I assume you talk about a water reservoir subject to the gravitational field of the earth, and that you consider a thermodynamic equilibrium situation (which implies also mechanical equilibrium within the water). To find an answer to your question, first look at a column of water with lateral cross section $$A$$ in the absence of the box. We cut a thin horizontal slice of height $$dz$$ out of the column at vertical position $$z$$. The pressure above the slice is $$p(z)$$, the pressure below the slice is $$p(z+dz)$$. The force pushing downward on the slice is $$F_\downarrow = p(z)A,$$ the force pushing upwards on the slice is $$F_\uparrow = p(z+dz)A.$$ In addition, a gravitational force $$F_\mathrm{G} = g\rho\cdot A\cdot dx$$ acts downwards on the slice. Here, $$\rho$$ is the mass density of water (we assume it to be independent of pressure here, which is a good approximation for water in most practical cases).

For the slice to be in mechanical equilibrium, we must have $$F_\downarrow + F_G = F_\uparrow.$$ Inserting our expressions from above, we find $$p(z)A + \rho\cdot A\cdot dz = p(z+dz)A\quad\Rightarrow\quad \frac{p(z+dz)-p(z)}{dz}=\frac{dp}{dz} = g\rho.$$ This means, with increasing depth below the water surface, there is a linear increase of the pressure, with the rate of increase given by $$\rho g$$. We find the pressure as a function of depth $$z$$ below the water surface $$p(z) = p_0 + g\rho z,$$ where $$p_0$$ is the pressure at the water surface.

Now that we know $$p(z)$$ of the water in the absence of the box, we can come back to your box problem: think of two points at depth $$z$$ below the bottom of the submerged box, one having a water column above it, the other having a bit of water column but also the box above it. The key insight is, that there cannot be a pressure difference between these two points in equilibrium. The absence of the pressure difference is clear from the fact that the water is in mechanical equilibrium; a lateral pressure gradient would indicate a non-equilibrium situation and start water to flow laterally at the same height.
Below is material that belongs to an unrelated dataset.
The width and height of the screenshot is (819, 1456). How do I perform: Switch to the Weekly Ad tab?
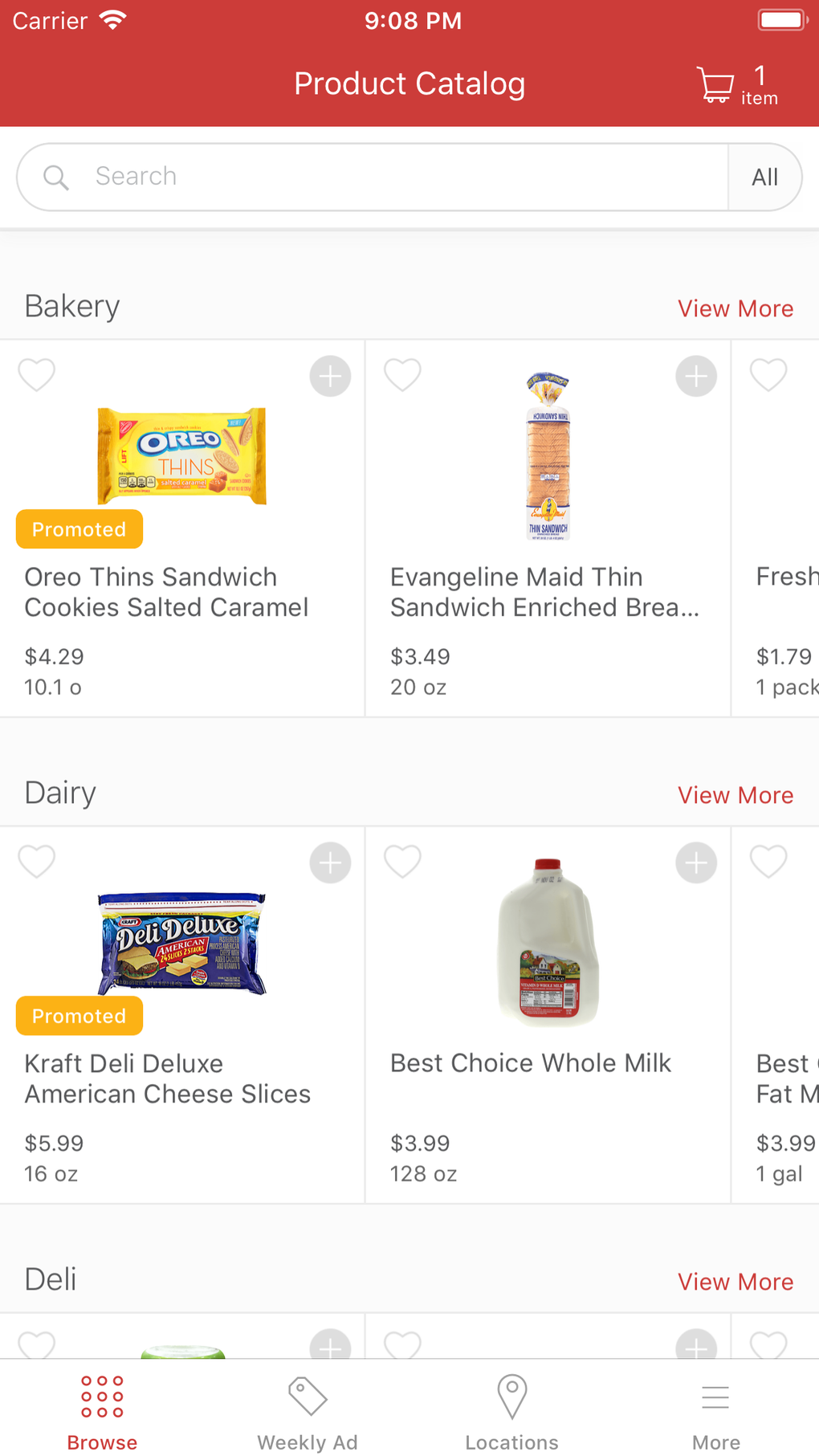coord(307,1411)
Suppose, the box is a cuboid with lateral area $$A$$, height $$h$$ and negligible weight, filled with air. The top surface is at a depth $$z$$ below the water surface. The pressure acting onto the top surface of the box is $$p(z)$$, that at the bottom surface is $$p(z+h)$$. This leads to an imbalance of pressure forces on the box, which is $$p(z)A-p(z+h)A = -g\rho A h.$$ This force, called the buoyancy force, has a negative sign, because it pushes the box upwards. In order to keep the box submerged at constant depth, you have to push it with a force of exactly the same magnitude downwards to balance the buoyancy force.

If the box were filled with water, the pressure forces would be the same, but an additional gravitational force $$g\rho A h$$ would act downwards. You see that this force exactly balances the force due to the pressure difference. This is Archimedes' principle. The upward buoyant force is exactly equal in magnitude as the weight of the fluid that the submerged box displaces.